Po sighed. “Very well, Artemis. Have it your way, but you are never going to find peace if you continue to run away from your problems.”
Artemis was spared further analysis by the vibration of his cell phone. He had a coded secure line. Only one person had the number. The boy retrieved it from his pocket, flipping open the tiny communicator. “Yes?”
Butler’s voice came through the speaker. “Artemis. It’s me.”
“Obviously. I’m in the middle of something here.”
“We’ve had a message.”
“Yes. From where?”
“I don’t know exactly. But it concerns the Fowl Star.”
A jolt raced up Artemis’s spine.
“Where are you?”
“The main gate.”
“Good man. I’m on my way.”
Dr. Po whipped off his glasses. “This session is not over, young man. We made some progress today, even if you won’t admit it. Leave now, and I will be forced to inform the dean.”

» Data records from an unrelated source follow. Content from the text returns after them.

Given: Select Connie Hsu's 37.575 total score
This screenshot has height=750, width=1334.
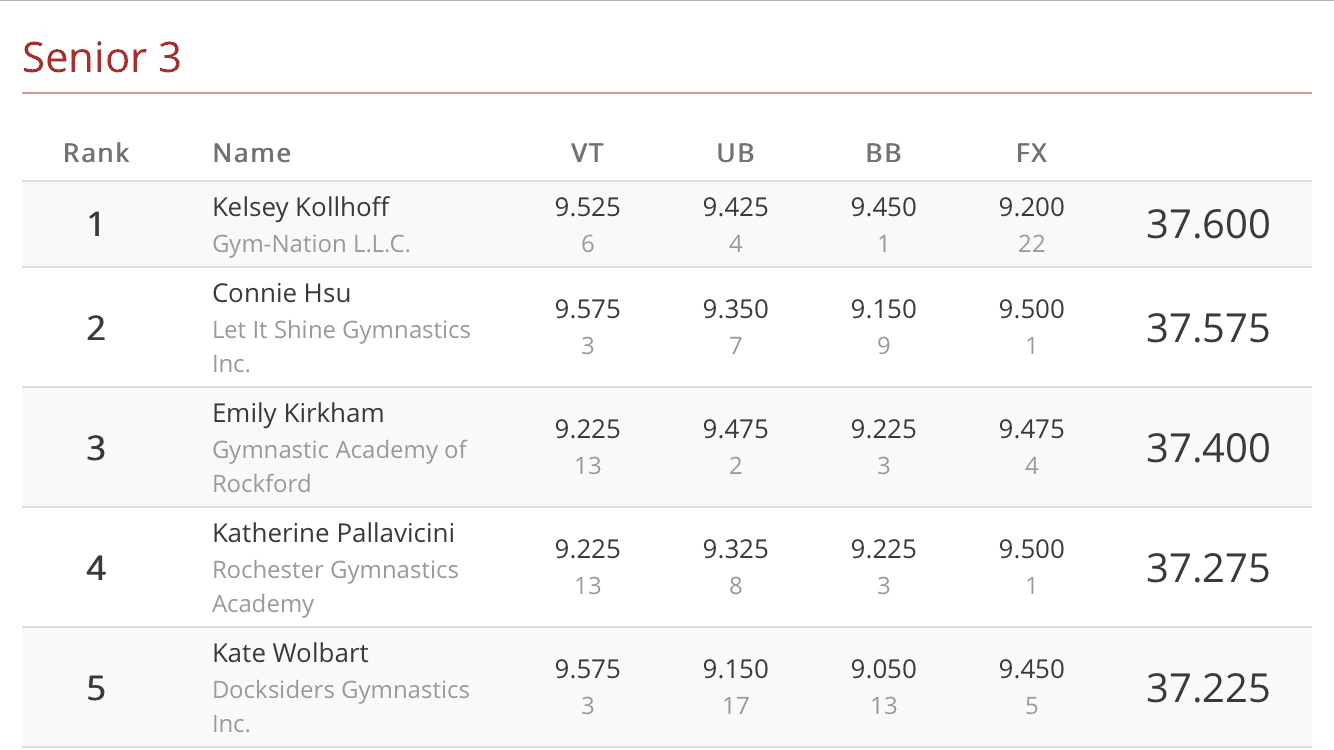Looking at the screenshot, I should click(x=1208, y=328).
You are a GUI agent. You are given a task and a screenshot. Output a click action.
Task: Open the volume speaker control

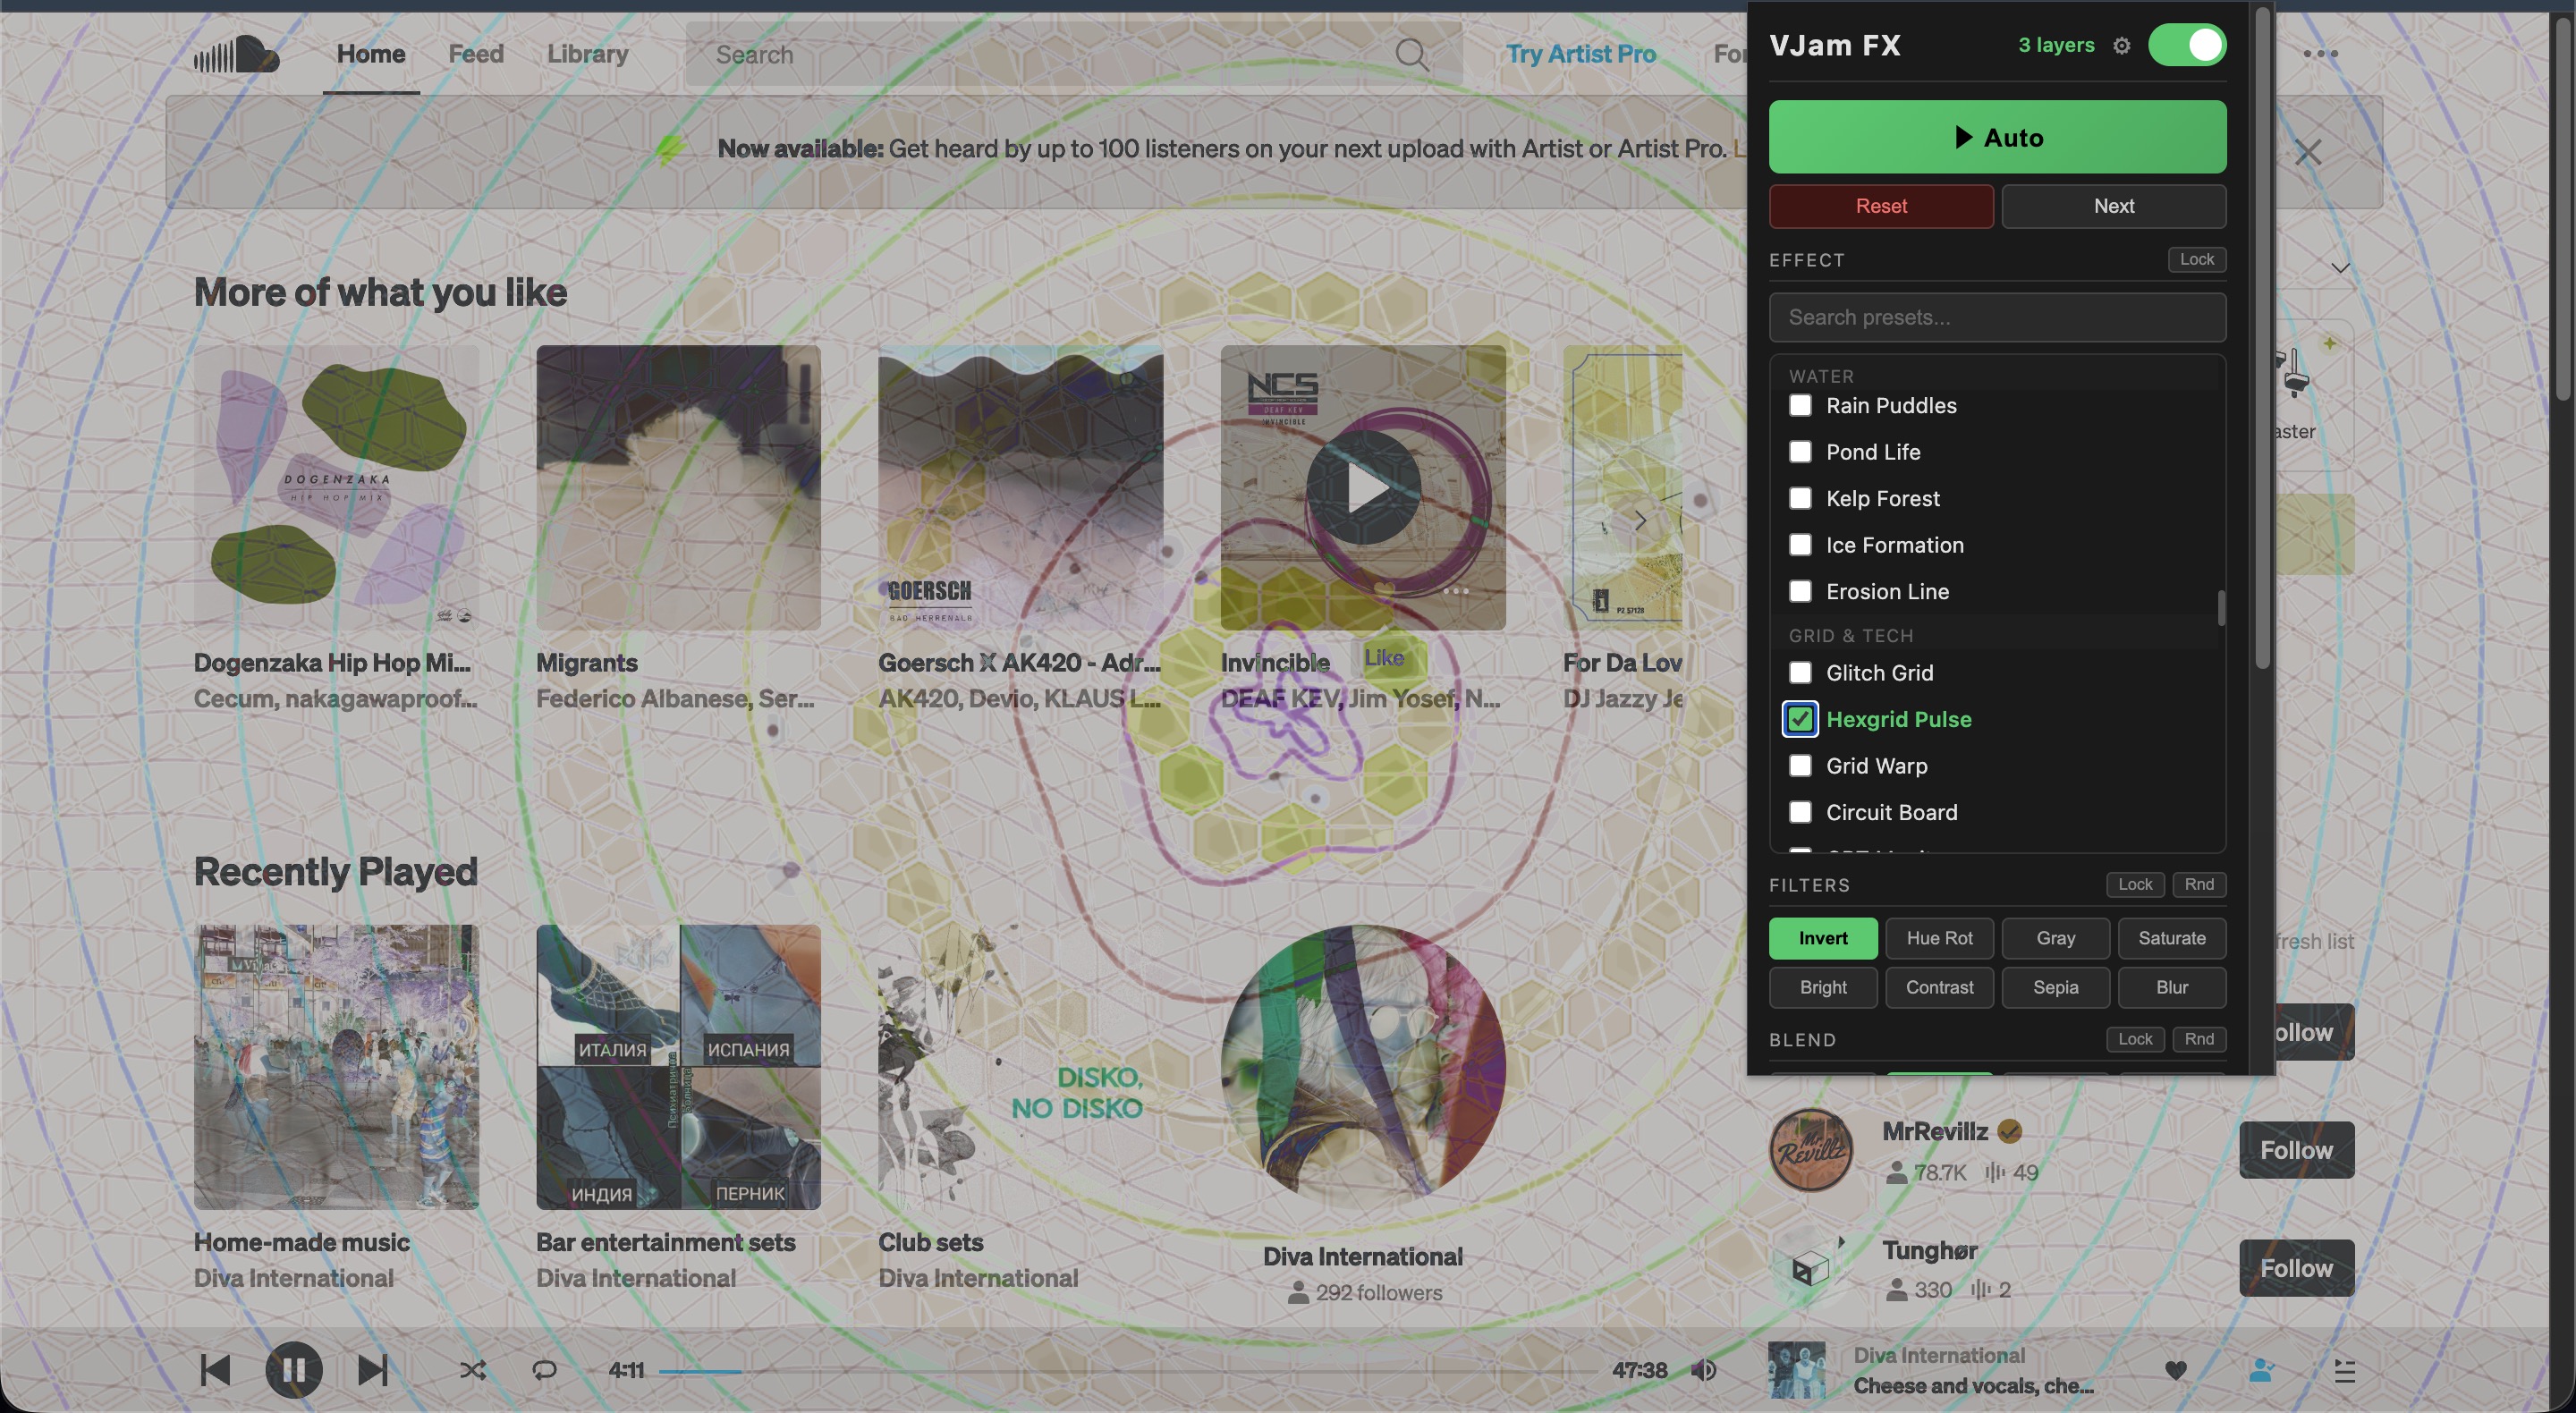click(1703, 1370)
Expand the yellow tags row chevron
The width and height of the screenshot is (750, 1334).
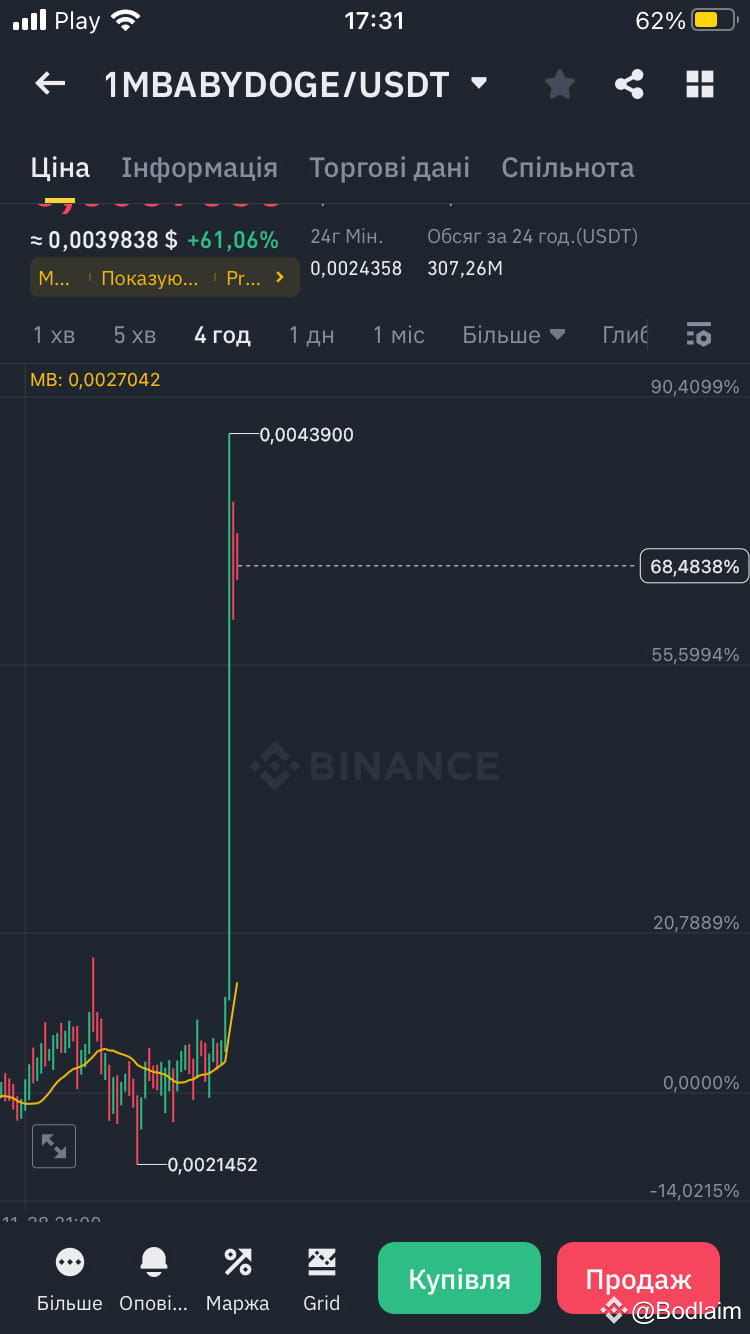pos(281,278)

The warning was lost on Artemis. He was already somewhere else. A familiar electric buzz was crackling over his skin. This was the beginning of something. He could feel it.
CHAPTER 2
CRUISIN’ FOR CHIX
The Lower Elements, Haven City, West Bank
The traditional image of a leprechaun is of a small, green-suited imp. Of course, this is the human image. Fairies have their own stereotypes. The People generally imagine officers of the Lower Elements Police Reconnaissance Squad to be truculent gnomes or bulked-up elves, recruited straight from their college crunchball squads.